Collected data
■ ■ ■
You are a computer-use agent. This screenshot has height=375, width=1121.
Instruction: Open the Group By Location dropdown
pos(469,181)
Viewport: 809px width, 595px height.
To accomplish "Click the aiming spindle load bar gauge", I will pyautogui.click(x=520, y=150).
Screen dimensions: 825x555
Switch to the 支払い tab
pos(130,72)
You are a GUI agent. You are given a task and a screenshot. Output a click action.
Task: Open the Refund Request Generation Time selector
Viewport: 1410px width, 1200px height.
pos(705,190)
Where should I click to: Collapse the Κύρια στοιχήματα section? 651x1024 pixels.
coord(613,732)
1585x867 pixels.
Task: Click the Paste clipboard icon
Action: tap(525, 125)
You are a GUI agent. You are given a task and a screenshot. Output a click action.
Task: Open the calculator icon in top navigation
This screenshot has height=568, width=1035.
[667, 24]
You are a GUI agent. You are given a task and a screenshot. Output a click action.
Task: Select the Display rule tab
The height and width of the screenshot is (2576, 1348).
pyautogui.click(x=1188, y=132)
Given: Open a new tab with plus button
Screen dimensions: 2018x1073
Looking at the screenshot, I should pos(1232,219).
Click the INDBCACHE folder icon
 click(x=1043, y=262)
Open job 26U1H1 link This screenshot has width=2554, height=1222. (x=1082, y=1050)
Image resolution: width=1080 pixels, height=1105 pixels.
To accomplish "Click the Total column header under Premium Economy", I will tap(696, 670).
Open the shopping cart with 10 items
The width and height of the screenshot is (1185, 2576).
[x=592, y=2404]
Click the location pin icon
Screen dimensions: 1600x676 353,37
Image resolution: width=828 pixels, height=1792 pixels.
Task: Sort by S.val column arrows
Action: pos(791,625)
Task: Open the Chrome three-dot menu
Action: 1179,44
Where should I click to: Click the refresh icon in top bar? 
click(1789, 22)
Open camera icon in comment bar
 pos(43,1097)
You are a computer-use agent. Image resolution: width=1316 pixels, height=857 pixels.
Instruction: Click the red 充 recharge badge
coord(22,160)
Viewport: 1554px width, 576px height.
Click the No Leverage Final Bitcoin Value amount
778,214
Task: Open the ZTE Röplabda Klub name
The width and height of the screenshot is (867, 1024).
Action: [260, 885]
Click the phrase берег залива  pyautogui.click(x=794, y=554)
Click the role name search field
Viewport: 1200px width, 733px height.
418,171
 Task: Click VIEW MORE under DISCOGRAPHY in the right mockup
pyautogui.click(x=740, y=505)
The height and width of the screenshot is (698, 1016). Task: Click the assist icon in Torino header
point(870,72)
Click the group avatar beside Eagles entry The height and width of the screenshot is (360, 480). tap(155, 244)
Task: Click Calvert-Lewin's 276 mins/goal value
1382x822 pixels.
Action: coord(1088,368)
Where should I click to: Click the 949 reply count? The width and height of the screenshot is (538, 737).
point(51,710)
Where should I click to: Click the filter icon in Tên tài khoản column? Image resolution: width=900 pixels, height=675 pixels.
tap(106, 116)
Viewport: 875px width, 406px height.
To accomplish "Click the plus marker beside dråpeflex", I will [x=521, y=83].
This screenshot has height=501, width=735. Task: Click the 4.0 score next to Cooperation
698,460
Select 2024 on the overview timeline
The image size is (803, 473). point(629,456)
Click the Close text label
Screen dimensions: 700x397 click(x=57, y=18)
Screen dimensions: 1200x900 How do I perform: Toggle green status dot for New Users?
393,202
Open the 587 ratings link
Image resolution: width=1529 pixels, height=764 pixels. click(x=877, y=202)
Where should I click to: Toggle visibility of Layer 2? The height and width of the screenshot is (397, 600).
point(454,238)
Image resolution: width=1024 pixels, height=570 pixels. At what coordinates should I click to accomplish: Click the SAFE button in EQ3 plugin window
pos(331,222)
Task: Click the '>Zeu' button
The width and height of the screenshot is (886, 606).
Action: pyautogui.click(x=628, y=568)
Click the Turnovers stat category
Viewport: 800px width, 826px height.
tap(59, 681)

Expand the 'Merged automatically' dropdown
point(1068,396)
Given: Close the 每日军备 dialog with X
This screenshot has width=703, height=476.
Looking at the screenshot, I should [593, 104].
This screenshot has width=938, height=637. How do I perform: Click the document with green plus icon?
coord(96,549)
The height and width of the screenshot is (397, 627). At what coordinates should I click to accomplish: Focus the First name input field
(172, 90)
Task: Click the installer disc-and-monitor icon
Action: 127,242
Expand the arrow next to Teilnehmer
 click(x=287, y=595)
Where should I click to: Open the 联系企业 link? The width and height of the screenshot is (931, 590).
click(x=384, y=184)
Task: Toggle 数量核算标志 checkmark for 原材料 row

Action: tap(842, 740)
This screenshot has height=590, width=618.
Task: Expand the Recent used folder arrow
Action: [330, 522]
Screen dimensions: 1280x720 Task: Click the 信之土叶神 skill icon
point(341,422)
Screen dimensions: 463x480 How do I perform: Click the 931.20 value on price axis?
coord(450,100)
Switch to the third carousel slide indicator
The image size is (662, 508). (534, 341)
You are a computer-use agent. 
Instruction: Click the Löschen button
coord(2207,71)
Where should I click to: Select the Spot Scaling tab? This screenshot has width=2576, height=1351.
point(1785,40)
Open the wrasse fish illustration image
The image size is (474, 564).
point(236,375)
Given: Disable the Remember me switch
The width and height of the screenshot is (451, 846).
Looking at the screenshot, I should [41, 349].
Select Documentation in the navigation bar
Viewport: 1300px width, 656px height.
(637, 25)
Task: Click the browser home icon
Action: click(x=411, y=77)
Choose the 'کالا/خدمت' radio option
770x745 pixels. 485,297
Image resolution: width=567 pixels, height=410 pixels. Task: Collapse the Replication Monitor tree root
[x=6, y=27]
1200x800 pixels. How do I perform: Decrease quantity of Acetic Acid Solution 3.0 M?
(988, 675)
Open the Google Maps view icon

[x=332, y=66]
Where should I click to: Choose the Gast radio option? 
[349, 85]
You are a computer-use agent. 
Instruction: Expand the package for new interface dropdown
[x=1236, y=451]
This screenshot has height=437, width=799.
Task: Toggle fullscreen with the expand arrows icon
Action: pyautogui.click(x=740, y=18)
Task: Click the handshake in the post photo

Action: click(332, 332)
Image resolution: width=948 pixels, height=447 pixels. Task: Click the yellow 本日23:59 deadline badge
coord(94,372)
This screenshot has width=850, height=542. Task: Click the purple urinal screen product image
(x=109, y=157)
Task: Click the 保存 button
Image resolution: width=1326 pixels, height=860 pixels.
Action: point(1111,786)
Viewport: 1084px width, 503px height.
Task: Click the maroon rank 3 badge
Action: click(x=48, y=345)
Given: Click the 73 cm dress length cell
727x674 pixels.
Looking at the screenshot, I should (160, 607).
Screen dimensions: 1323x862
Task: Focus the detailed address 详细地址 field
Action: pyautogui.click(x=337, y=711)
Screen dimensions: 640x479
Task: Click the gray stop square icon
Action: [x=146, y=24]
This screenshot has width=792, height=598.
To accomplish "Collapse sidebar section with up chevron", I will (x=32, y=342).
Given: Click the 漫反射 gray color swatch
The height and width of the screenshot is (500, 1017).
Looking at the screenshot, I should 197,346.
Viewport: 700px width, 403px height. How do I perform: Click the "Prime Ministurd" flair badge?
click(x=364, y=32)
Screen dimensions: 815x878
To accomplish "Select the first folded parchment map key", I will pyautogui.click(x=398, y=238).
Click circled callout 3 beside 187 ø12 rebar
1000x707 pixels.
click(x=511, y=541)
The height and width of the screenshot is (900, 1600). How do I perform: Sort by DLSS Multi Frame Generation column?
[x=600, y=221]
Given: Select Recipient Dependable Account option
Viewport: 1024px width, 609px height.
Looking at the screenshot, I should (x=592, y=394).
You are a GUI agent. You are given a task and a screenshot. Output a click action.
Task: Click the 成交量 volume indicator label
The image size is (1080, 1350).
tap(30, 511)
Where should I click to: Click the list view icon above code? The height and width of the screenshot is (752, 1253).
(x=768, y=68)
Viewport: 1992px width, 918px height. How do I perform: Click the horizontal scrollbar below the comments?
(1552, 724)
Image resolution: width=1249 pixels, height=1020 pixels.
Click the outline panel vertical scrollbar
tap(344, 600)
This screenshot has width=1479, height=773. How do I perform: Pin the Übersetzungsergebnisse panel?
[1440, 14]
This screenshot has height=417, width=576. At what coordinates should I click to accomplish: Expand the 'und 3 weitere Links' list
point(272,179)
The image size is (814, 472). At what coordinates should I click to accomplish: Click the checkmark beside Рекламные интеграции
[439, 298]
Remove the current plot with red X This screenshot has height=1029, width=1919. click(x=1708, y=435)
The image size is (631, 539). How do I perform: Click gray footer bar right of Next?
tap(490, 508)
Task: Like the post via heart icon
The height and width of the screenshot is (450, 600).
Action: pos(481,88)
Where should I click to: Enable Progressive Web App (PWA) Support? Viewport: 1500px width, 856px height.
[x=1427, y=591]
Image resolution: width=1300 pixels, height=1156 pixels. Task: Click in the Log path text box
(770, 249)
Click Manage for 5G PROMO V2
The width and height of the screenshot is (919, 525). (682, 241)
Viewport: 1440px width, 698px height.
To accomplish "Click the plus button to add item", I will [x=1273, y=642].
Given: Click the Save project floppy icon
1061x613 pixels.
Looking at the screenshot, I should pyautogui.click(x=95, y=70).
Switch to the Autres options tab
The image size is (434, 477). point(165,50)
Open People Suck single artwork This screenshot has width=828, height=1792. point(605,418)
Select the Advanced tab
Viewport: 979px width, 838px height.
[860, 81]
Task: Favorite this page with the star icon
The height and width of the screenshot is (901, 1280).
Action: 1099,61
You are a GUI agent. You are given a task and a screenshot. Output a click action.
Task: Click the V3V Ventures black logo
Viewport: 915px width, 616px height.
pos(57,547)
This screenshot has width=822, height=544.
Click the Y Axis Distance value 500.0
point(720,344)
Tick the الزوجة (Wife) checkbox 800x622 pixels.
■ ■ ■
**Problem requirements:**
The line above containing "Given: Open a new tab with plus button", the line containing "You are a computer-use agent. Image", and every line between them are to be transcribed exactly; no other line is wanted.

**Task answer:**
Given: Open a new tab with plus button
Screen dimensions: 2018x1073
Looking at the screenshot, I should pos(1232,219).
Click the INDBCACHE folder icon
 click(x=1043, y=262)
Open job 26U1H1 link This screenshot has width=2554, height=1222. (x=1082, y=1050)
Image resolution: width=1080 pixels, height=1105 pixels.
To accomplish "Click the Total column header under Premium Economy", I will tap(696, 670).
Open the shopping cart with 10 items
The width and height of the screenshot is (1185, 2576).
[x=592, y=2404]
Click the location pin icon
Screen dimensions: 1600x676 353,37
Image resolution: width=828 pixels, height=1792 pixels.
Task: Sort by S.val column arrows
Action: pos(791,625)
Task: Open the Chrome three-dot menu
Action: 1179,44
Where should I click to: Click the refresh icon in top bar? 
click(1789, 22)
Open camera icon in comment bar
 pos(43,1097)
You are a computer-use agent. Image resolution: width=1316 pixels, height=857 pixels.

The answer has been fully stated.